**Your objective**
Report every line of the data below that contains the string "circle", treating uppercase and lowercase letters as different.

### Supplied records ###

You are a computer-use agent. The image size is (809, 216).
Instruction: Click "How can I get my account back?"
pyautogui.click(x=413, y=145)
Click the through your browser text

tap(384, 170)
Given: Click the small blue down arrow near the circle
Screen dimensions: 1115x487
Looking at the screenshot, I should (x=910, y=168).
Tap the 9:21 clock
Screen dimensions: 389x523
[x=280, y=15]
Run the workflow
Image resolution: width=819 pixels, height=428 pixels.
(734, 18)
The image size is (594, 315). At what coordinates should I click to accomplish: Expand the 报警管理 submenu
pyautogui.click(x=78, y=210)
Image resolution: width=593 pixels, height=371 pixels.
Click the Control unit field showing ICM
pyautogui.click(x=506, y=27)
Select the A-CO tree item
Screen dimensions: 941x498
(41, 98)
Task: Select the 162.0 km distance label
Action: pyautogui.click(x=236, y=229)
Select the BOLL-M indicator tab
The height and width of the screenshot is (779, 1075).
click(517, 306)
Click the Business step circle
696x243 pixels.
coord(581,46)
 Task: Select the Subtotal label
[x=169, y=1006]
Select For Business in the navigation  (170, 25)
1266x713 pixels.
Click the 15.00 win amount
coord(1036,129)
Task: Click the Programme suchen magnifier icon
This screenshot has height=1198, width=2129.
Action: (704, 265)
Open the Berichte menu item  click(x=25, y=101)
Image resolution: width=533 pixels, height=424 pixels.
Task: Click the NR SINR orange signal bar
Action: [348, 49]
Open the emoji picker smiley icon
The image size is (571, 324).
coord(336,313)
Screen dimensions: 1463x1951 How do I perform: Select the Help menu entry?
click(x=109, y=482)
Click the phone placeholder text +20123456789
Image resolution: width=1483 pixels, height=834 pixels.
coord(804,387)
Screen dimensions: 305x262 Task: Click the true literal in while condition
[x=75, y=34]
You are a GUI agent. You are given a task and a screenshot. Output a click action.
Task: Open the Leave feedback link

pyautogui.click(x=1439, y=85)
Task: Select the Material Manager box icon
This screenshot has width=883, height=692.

###

**Task result**
Given: Click the small blue down arrow near the circle
Click the Business step circle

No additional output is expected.